The Council of Bishops was discussing the United Methodist position on homosexuality. One by one several bishops rose to speak in support of an anti-gay phrase in the Social Principles. Then Bishop Melvin Wheatley spoke, "I cannot approach any statement on homosexuality as a position on an academic, though highly emotionalized, subject to be identified as an "It." I approach any statement on homosexuality as basically an intentional stance toward intimately personal relations involving "Thous."

Then he proceeded not to talk about homosexuality as a subject, but through real people. He told them about his doctor who 23 years before literally saved his life, and then became a close friend. The doctor is gay. He told them about a superb organist friend who is gay. He told them about a preacher's kid who has personal charm, intellectual perception, and spiritual endowment. She is a lesbian. Then he told them about his own son, John, who is gay and who "from the earliest months of his life has convinced us that we were providentially guided in giving him the name associated with the beloved disciple."

There's nothing like knowing someone personally to break down stereotypes. The estimate is that 10% of the population is homosexual. One family in four has a gay or lesbian. Can you really believe that God labels 10% of his people an "abomination"? Delight in people. God does. Delight in people as they are. Don't remold them into being a clone of you. Don't judge or criticize. Relax, go easy on others. Grow as a Christian disciple by reaching out to someone "different." Widen your circle by:

First, acknowledge your fear and hostility. Don't pretend you are not apprehensive. Henri Nouwen, in his book Reaching Out, wrote, "People who are unfamiliar, speak another language, have another color, wear a different type of clothes and live a life style different from ours, make us afraid and even hostile." Admit your fear. Don't hide it. Confess it. Get it out into the open. Let God forgive you and cleanse you. Get rid of the fear.

Secondly, admit we don't know everything about everything; in fact, we know little about anything! Admit that our way of doing, thinking, eating, living is not the only way, nor necessarily even the best way! Admit we don't know all there is to know about the Bible, God, or life. Admit ignorance, spiritual bankruptcy, and express a willingness to learn, an openness to others who are different.
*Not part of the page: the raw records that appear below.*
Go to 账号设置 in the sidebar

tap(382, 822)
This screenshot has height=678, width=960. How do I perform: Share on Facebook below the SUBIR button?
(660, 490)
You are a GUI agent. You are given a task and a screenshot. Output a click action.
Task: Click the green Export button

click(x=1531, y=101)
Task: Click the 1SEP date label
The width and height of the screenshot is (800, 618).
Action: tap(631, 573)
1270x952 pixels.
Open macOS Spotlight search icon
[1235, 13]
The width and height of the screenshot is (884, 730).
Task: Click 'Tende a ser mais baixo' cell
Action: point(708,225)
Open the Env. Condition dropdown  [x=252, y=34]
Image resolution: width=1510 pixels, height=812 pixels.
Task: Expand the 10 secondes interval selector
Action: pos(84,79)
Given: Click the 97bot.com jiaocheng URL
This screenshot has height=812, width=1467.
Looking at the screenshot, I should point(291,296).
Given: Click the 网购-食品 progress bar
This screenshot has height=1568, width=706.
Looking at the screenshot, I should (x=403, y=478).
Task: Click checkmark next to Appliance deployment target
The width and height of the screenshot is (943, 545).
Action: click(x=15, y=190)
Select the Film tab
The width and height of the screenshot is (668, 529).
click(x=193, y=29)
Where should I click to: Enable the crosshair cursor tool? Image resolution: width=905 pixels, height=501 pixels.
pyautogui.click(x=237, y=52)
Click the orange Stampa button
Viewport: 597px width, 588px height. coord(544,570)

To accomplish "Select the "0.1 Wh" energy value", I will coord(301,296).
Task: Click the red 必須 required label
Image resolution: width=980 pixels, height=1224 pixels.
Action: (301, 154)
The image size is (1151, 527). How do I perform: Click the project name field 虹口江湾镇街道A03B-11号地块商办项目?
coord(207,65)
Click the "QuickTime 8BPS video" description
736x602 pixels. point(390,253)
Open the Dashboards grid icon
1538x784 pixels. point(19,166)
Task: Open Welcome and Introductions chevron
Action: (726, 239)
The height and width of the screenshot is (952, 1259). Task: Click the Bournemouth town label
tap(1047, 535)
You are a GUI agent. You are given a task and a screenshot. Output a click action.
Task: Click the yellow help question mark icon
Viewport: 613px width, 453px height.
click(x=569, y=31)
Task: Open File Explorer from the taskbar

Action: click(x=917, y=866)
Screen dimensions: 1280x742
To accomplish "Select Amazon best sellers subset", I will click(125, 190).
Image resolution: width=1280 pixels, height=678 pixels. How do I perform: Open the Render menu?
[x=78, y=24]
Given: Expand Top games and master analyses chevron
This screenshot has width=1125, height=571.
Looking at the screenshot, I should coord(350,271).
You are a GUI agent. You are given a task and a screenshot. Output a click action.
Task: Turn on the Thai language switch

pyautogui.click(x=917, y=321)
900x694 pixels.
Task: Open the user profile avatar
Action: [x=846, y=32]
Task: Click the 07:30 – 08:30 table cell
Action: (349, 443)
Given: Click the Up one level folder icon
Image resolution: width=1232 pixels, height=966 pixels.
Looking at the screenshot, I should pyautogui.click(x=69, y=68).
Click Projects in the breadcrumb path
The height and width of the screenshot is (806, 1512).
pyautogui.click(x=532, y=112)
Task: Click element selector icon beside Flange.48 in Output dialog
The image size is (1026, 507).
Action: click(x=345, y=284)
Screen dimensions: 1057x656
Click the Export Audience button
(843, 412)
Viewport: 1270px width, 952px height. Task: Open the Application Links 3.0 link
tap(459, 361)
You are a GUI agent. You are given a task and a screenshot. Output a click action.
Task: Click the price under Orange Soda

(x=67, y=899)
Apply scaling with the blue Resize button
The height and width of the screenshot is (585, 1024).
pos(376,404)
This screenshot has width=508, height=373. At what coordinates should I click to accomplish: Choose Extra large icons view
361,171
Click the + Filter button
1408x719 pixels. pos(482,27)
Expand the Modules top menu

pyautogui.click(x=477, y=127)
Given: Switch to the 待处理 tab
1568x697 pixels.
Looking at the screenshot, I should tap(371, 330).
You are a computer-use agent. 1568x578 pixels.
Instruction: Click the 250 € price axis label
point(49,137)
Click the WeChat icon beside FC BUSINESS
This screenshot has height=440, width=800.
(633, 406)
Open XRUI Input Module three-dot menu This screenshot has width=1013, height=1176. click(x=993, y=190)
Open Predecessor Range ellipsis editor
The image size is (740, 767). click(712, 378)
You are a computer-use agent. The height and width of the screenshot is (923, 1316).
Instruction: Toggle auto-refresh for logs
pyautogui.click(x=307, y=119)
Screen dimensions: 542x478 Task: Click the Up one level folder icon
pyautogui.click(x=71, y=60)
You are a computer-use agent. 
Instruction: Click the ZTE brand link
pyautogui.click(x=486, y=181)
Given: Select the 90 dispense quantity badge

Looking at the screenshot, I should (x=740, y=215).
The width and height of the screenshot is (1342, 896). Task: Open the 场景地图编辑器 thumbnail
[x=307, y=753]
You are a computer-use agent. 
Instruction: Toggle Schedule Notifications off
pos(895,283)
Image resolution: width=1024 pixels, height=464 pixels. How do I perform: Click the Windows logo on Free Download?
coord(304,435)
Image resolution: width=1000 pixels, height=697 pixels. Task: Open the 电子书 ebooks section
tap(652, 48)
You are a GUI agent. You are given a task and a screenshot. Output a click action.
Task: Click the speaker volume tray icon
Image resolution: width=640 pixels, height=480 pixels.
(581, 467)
Thirdly, practice hospitality. Be hospitable. Henri Nouwen suggests the ancient biblical practice of hospitality as a way of reaching out. I suggest hospitality as a way of delighting in people. Invite those who are different, not necessarily into your home, but into your life, your heart, into your circle of relationships. Be hospitable. Create a free space. Have you ever received hospitality? I remember how graciously I was received in Japan as a missionary teacher. I remember how graciously Ellie and I were received in Australia when we went on an exchange. We were warmly welcomed. No trips were laid on us, no expectations. We were the guests, free to be and do as we liked.

The German word for hospitality means "friendship for the guest". The Dutch word for hospitality means "freedom for the guest". Put the two together and you get biblical hospitality, friendship and freedom. Create a free space in your life into which you invite people, and let them freely sing their own songs, tell their own stories, dance their own dances, and live their own lives.

Enjoy people. Relax. Don't judge or lay trips on them. Delight in your children. Delight in your grandchildren. Delight in those who are different. Delight in people. God loves people. God delights in people. Can't you?